0

I'm setting up Istio in a new AWS EKS cluster and created a basic nginx deployment to test. When the deployment only has one replica, it works perfectly, responding in less than 100ms. When I add one replica, the new pod's response time goes up like crazy, averaging around 10 seconds.

Based on suggestions from elsewhere, I updated the mesh config to disable automatic retries:

meshConfig:
   defaultHttpRetryPolicy: {}

After this happened, I found that requests to the second pod are always failing:

"GET / HTTP/1.1" 503 UF upstream_reset_before_response_started{connection_failure} - "-" 0 91 10003 - "108.249.9.111,10.1.0.117" "curl/7.68.0" "6fa51be8-1441-4454-8d 1b-a03c93b257dc" "example.com" "10.1.52.62:80" outbound|80||nginx.my-namespace.svc.cluster.local - 10.1.108.189:8080 10.1.0.117:21410 - -

My setup is the following:

# AWS ALB Ingress -> istio-ingressgateway (ClusterIP) -> gateway -> virtualservice -> service -> nginx

apiVersion: networking.istio.io/v1beta1
kind: Gateway
metadata:
  name: default
spec:
  selector:
    istio: ingressgateway
  servers:
  - port:
      number: 80
      name: http
      protocol: HTTP
    hosts:
    - "*"

---

apiVersion: networking.istio.io/v1beta1
kind: VirtualService
metadata:
  name: nginx
spec:
  hosts:
  - "example.com"
  gateways:
  - default
  http:
  - route:
    - destination:
        host: nginx

---

apiVersion: v1
kind: Service
metadata:
  name: nginx
  labels:
    app: nginx
spec:
  selector:
    app: nginx
  ports:
    - port: 80
      name: http

---
apiVersion: apps/v1
kind: Deployment
metadata:
  name: nginx
  labels:
    app: nginx
    version: v1
spec:
  replicas: 2
  revisionHistoryLimit: 1
  selector:
    matchLabels:
      app: nginx
      version: v1
  template:
    metadata:
      labels:
        app: nginx
        version: v1
    spec:
      containers:
        - name: nginx
          image: nginx:latest
          ports:
            - containerPort: 80
          resources:
            requests:
              memory: 100Mi
              cpu: 100m
            limits:
              memory: 1500Mi
              cpu: 1000m

Versions:

$ istioctl version
client version: 1.13.2
control plane version: 1.13.2
data plane version: 1.13.2 (1 proxies)


$ kubectl version --short
Client Version: v1.21.11
Server Version: v1.21.5-eks-bc4871b
kenske
  • 111
  • 2

1 Answers1

0

I figured out that my problem was due to misconfigured security group rules for the nodes. I was not allowing node to node traffic, preventing the istio ingress gateway from communicating with pods in other nodes.

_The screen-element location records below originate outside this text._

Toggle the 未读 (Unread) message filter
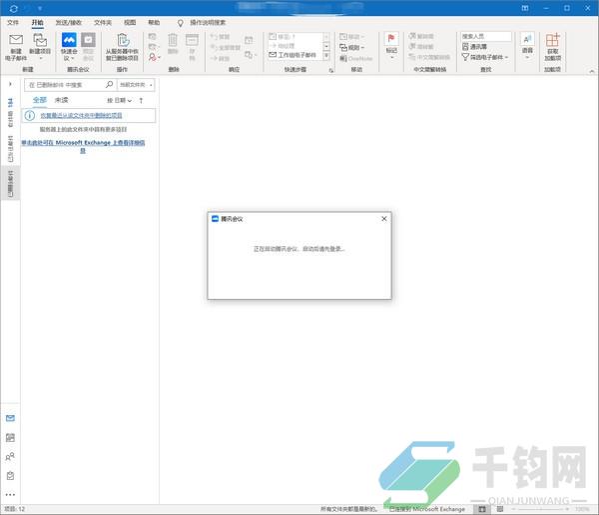 click(x=62, y=101)
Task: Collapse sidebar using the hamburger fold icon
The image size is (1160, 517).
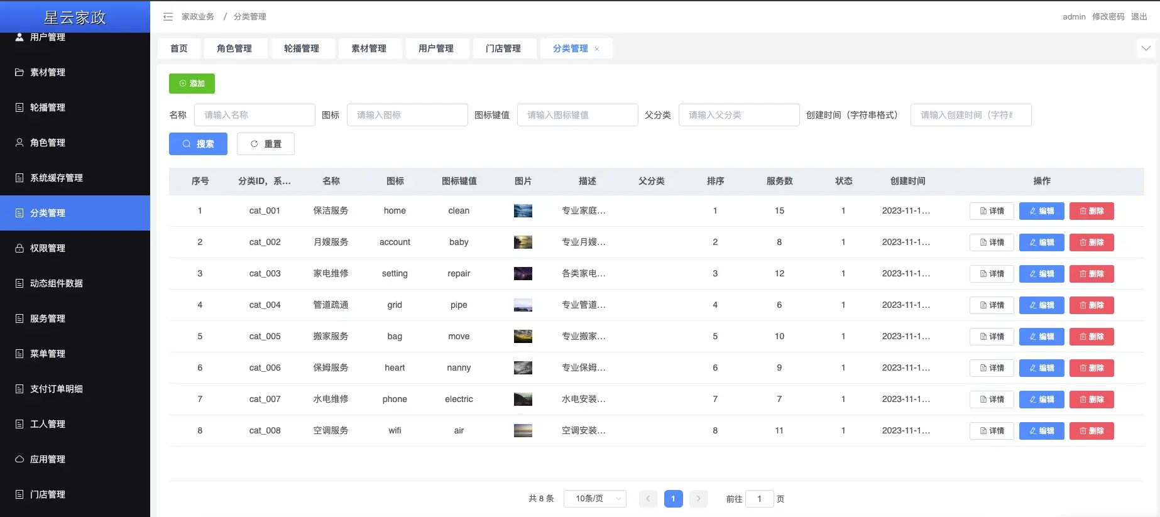Action: (x=168, y=17)
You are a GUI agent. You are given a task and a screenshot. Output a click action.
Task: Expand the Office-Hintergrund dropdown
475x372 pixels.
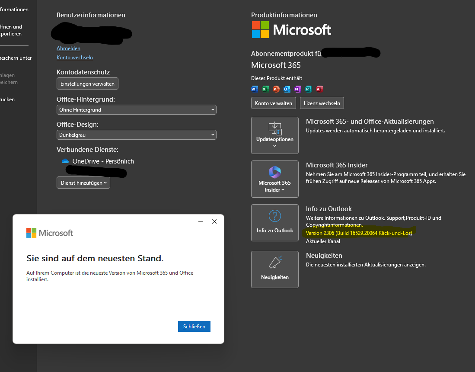click(x=137, y=110)
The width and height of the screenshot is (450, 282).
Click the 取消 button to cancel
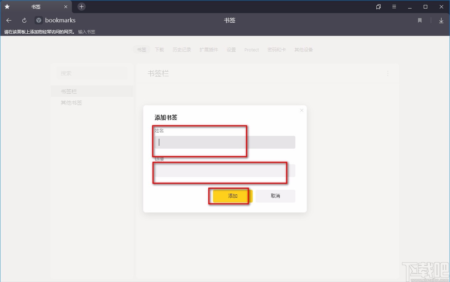(275, 196)
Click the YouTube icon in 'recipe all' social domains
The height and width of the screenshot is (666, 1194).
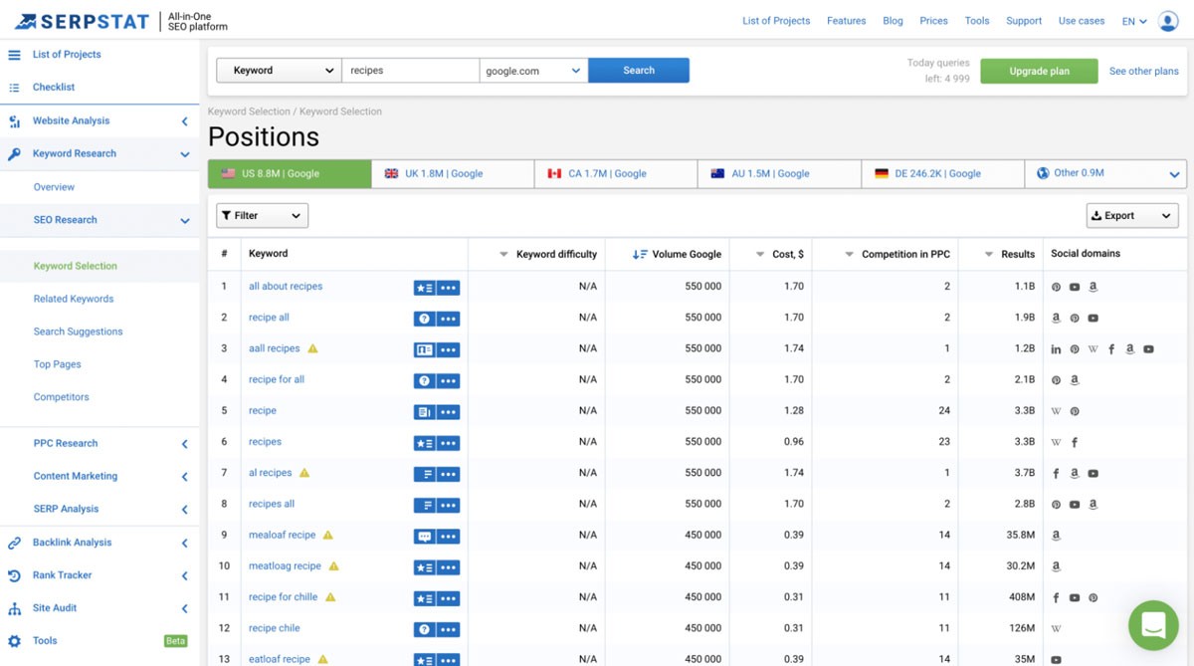[x=1093, y=318]
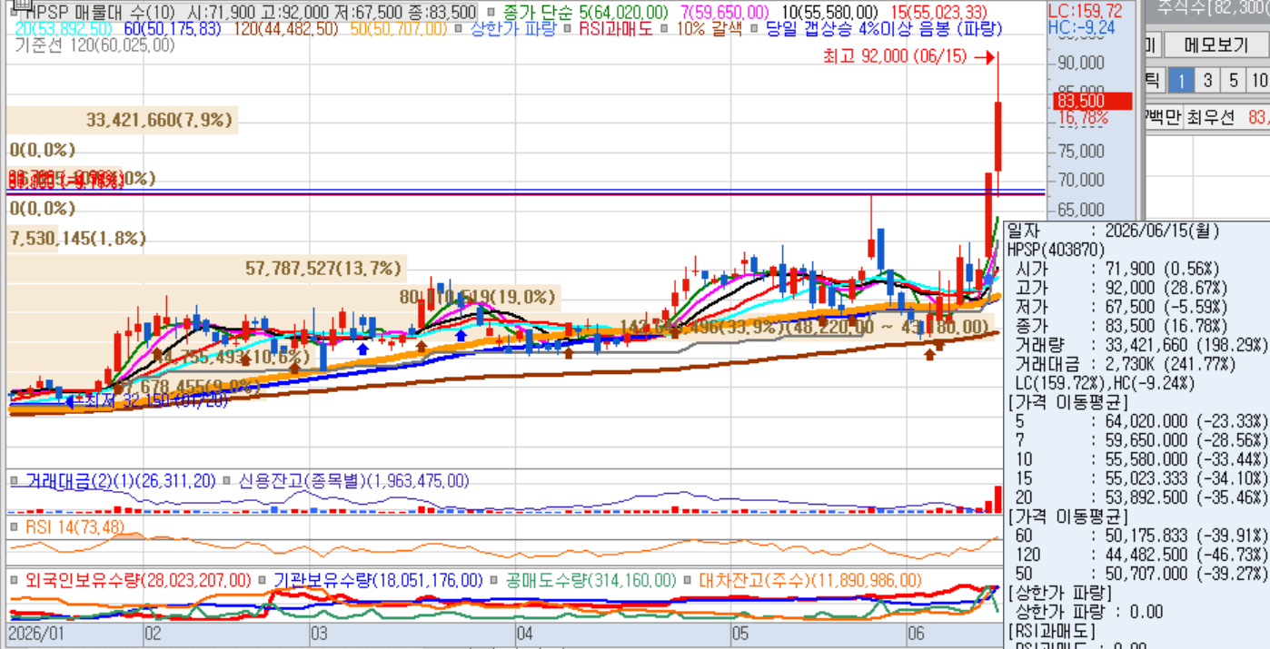
Task: Click the RSI 14 indicator marker square
Action: pos(15,527)
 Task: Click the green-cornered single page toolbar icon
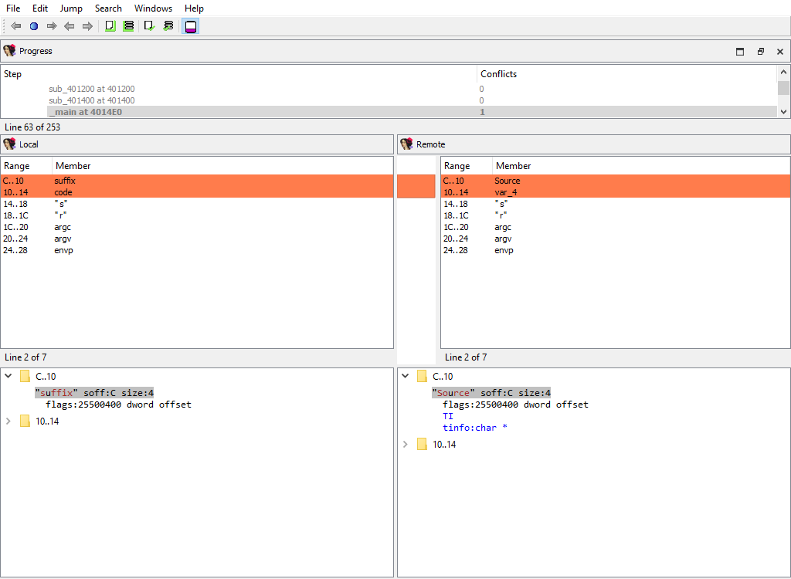(110, 26)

Using the AWS EKS Terraform module, I added the following:


  node_security_group_additional_rules = {

    ingress_self_all = {
      description = "Node to node all ports/protocols"
      protocol    = "-1"
      from_port   = 0
      to_port     = 0
      type        = "ingress"
      self        = true
    }
    egress_all = {
      description = "Node all egress"
      protocol    = "-1"
      from_port   = 0
      to_port     = 0
      type        = "egress"
      cidr_blocks = ["0.0.0.0/0"]
    }
  }
kenske
  • 111
  • 2